The California, USA team knows me.
Please let them know they can reach out to me directly if they wish.

Hardware damage is highly unlikely.

Hard drives have an “Emergency Retract” feature built in for just these occasions.

Is your A/C line power normally unstable or is this a bad weather season for you?

My server is in San Diego, where there’s normally no issues. They’ve gotten a lot of rain storms over the last several months. The person that’s there hasn’t mentioned any power outages, but if it’s a blip in the night, might not have been noticed.

Thanks for the reference, I’ll let Qnap know

Update: The Qnap rep has suggested wiping and reinitializing the Qnap in order to fix the partition table issue.

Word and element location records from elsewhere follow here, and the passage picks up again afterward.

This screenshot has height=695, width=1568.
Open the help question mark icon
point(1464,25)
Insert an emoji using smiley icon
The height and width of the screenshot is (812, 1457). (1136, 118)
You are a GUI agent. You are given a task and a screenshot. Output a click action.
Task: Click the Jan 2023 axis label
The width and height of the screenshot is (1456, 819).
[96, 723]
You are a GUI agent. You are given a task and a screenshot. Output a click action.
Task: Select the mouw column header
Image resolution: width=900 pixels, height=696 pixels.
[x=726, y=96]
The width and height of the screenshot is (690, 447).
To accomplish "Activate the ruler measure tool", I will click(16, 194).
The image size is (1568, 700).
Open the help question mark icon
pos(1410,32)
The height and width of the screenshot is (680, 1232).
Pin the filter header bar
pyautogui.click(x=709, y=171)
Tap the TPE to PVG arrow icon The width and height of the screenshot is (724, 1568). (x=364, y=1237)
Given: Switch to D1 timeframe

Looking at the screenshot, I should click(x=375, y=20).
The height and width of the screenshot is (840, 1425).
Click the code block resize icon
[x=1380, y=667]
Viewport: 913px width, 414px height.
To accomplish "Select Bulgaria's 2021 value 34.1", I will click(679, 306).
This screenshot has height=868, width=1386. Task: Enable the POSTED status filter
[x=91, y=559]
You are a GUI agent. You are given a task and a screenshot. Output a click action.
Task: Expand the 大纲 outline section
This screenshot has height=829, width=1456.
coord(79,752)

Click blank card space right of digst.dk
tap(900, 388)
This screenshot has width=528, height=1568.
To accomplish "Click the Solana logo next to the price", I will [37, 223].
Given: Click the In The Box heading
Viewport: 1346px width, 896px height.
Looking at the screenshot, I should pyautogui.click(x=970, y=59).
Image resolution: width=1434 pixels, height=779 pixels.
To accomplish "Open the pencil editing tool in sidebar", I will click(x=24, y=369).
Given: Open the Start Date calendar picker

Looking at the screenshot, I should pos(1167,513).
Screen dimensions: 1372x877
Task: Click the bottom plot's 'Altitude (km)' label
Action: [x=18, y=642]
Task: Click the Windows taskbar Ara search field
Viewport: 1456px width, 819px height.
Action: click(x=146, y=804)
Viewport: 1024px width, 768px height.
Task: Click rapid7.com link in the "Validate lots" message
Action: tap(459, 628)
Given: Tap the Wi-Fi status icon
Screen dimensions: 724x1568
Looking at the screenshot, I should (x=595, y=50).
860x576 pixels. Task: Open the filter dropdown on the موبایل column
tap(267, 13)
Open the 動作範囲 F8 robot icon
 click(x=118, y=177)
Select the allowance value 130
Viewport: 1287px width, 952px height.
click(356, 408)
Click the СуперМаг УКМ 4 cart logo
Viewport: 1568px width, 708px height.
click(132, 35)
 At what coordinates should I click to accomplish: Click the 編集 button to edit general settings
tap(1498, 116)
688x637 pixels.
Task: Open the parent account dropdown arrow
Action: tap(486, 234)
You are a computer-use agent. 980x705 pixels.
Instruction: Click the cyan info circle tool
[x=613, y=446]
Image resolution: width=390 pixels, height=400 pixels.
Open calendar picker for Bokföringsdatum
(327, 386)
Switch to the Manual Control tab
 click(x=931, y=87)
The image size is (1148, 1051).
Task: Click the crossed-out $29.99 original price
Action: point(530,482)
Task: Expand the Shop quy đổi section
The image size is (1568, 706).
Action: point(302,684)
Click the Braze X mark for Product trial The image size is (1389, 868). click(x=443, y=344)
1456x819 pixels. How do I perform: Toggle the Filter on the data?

I would like to note that I’ve had my Qnap up for 7 days w/ Plex Server stopped and have had no errors. If the problem is partition table damage, would that only cause problems when trying to access data on volumes? Aka, what Plex tries to do and then a segfault happens

If the NAS is otherwise quiet then yes, it can easily sit there without incident.

This isn’t the first time Plex has exposed a problem with the underlying system.

One common problem is CPU overheating (dust bunnies) when transcoding engages.

This topic was automatically closed 90 days after the last reply. New replies are no longer allowed.